14 Sep 2017 - 4:59 PM  UPDATED 14 Sep 2017 - 4:59 PM

Frank Doolan, or 'Riverbank Frank' as he's more regularly known, resides by the river in Dubbo NSW on the grounds of what was once, the old Talbragar Mission. With the council's permission, the Willae (Possum People) Wiradjuri Traditional Owner lives close to nature in a caravan with his cats and dog.

While Frank enjoys the quiet life at home being a writer, poet and philosopher, he also has very active responsibilities being a leader in his community. He is one of the founding members of the Dubbo community Men's Shed and is currently a community worker at the Apollo House centre in the spirited-but-troubled Apollo estate. His commitment to improving the lives of his community and his philosophy in practicing reconciliation in everyday life has also made him a recent ambassador for the national suicide campaign, R U OK? 

Suicide rates for young Indigenous men are some of the highest in the world. Dealing with living situations like housing, money and employment; the added societal pressures and notions of hyper masculinity and carrying generations of trauma, grief, loss, makes Aboriginal and Torres Strait Islander men between the ages of 25 and 29 one of the most affected groups of suicidal thoughts. 

For Frank, these statistics are much more than data figures - it's the reality of his community.

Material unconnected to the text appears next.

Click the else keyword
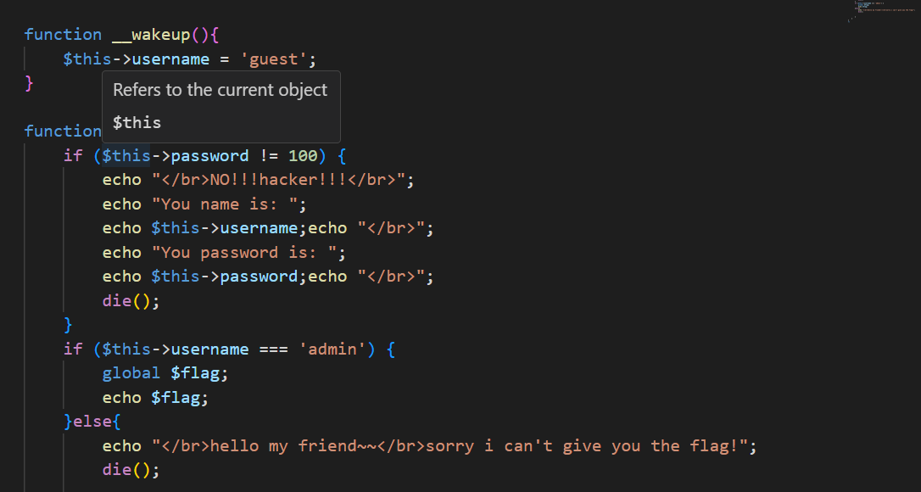The image size is (921, 492). [92, 422]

"I found it [working with R U OK?] extremely interesting, because it uncovered all this stuff," Frank told NITV. 

"It’s so typical of what’s going down in Australia, especially with Aboriginal men. We don’t have the conversation at all; we don’t know the triggers and the signs, and in reality there is a train crashing all around us and its affecting our communities.

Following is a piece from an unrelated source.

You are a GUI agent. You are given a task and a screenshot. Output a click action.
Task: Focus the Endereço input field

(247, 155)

"I speak from experience, for example, in 2015, by December we’d lost eight men to suicide - and with the exception of one – all were under the age of 25. Last man, who was 30, was a cousin of mine and even though I'd talk to him and say, 'are you travellin' alright' he gave no indication that he was struggling.

"If our young people are just heading off into the sun in the best years of their life, then we have failed them as a community." 

Frank says that with the right campaign and with the right Aboriginal people leading it, national organisations engaging with communities can be quite successful. He was approached by R U OK? through a friend who works in the Sydney office. "She said to me, 'Frank, this in no way speaks to Indigenous men nearly as much as it needs to'."

A veteran public speaker, Frank soon became the face of the R U OK? campaign, starring in a viral video which documented his treasured, long-lasting friendship with his mate, Warwick.

"It hasn’t been about ego, It’s been about passion - it’s all about the heart. 

"Look, I goto a face for radio – but I’m black, and I look like it, and every mob can identify with Riverbank. And after the ad went out, my phone was ringin' from a WA number at midnight and I was thinkin' 'who's that'? Then this bloke was sayin' 'I saw you on TV', and he starts cryin' because he lives about 300-400 kms from Exmouth and in the last week, three young people had taken their lives. How do you get back to sleep after hearing something like that?"

One of the Conversation Convoy events that was a highlight for Frank, was arriving in Bourke, the NSW town where he spent his formative years. 

"The campaign gave me the opportunity to speak with all my people; Aboriginal people, community members, non-Aboriginal people and I said to them, 'Brothers - this R U OK? campaign is the best thing to come to town. We need to support each other and we can use the campaign to further."

That morning, before addressing the crowd, Frank was up with the sun at 6.30am and wrote a poem to inspire men to take an interest in mental health. 

There are three words in the language
Australian men rarely say,
We fail as men to see the need
To ask RUOK?
I understand the reasons why
I am an Aussie bloke
But male depression is so real
And suicide is not a joke.
We find it hard to talk
Will anybody understand?
What it is I want to say
About the troubles of a man?
We internalise our deepest fears
We practice isolation
And when it all comes out
It’s anger and frustration.
The care and share philosophy
We’ve had it from the start
It isn’t just a feminine thing
Australian men have heart
I sincerely hope
As we all grow older
That Australian men will see the need
To stand shoulder to shoulder
It isn’t black or white
Forget discrimination!
Australian men caring about each other
Will really add to this great nation.

Frank says that you could be the strongest man, but mental illness can reduce you to nothing - and you're not alone.

"We all suffer insecurity, pain, every other difficult emotion - no one is scot free. It's where you can take the ability of the human condition. 

"It's okay to ask, 'RU OK?' It's not like saying 'g’day', actually go outside yourself and see what they reply, what they tell you and where you need to go next."

This year, NITV & R U OK? are working together encourage more life-changing conversations in communities across Australia.

R U OK? Day is a national day of action on Thursday, 14 September. Conversation tips and crisis numbers can be found at R U OK Website or call Lifeline on 13 11 14.